Cambodia is a small country and even though the roads are sometimes bad and travel can be slow, most of the highlights can be visited in a month.

Setting out from the hip capital that is Phnom Penh, pass through the bustling Mekong town of Kompong Cham before heading on to Kratie for an encounter with the elusive Irrawaddy river dolphins. Then it is time to make a tricky choice to experience the beauty of the northeast. To ensure maximum time elsewhere, choose between Ratanakiri Province and the volcanic crater lake of Boeng Yeak Lom, or Mondulkiri Province and the original Elephant Valley Project. Both offer primate experiences for those who fancy a bit of monkey business along the way. If you have a bit of extra time up your sleeve, you could combine the two in a grand loop, now that the road between Sen Monorom and Ban Lung is in good shape.

Next up, head to the South Coast. Take your time and consider a few nights in Kep or on one of the nearby islands, and a boat trip from Sihanoukville to explore the up-and-coming islands off the coast. Turning back inland, check out Kirirom National Park, home to pine trees, black bears and some spectacular views of the Cardamom Mountains.

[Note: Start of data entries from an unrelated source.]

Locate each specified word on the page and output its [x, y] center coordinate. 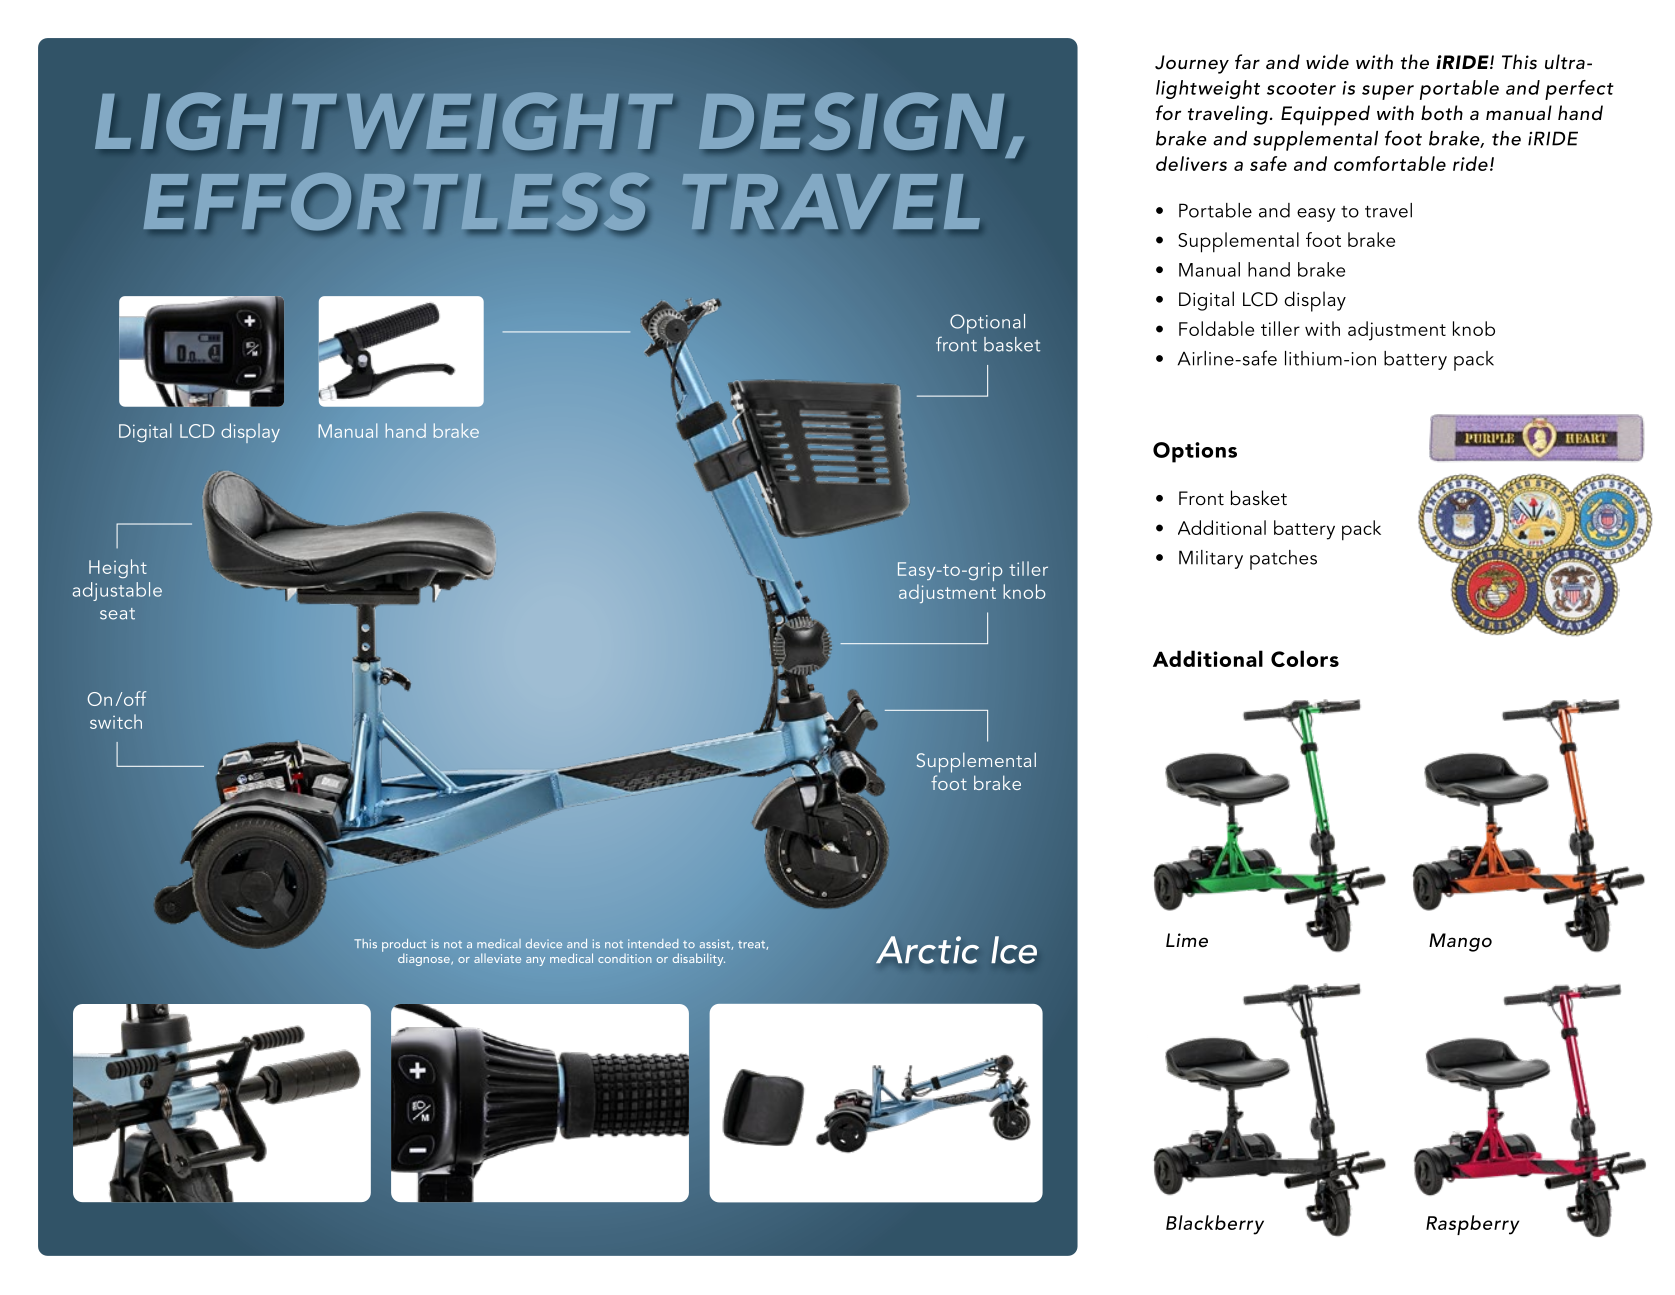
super [1388, 92]
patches [1283, 560]
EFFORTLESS [396, 202]
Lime [1187, 940]
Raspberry [1472, 1225]
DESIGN [851, 121]
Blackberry [1215, 1225]
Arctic [927, 950]
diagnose [425, 959]
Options [1195, 452]
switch [116, 721]
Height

Then it’s time to go northwest to charming Battambang, one of Cambodia’s best-preserved colonial-era towns and a base from which to discover rural life. Take the proverbial slow boat to Siem Reap, passing through stunning scenery along the snaking Sangker River, and turn your attention to the temples of Angkor.

Visit all the greatest hits in and around Angkor, but set aside some extra time to venture further to the rival capital of Koh Ker, which is cloaked in thick jungle, or Prasat Preah Vihear, a mountain temple perched precariously atop a cliff on the Thai border.

Overlanders can run this route in reverse, setting out from Siem Reap and exiting Cambodia by river into Vietnam or Laos. Entering from Laos, divert east to Ratanakiri before heading south. Getting around is generally easy, as there are buses on the big roads, taxis on the small roads and buzzing boats on the many rivers.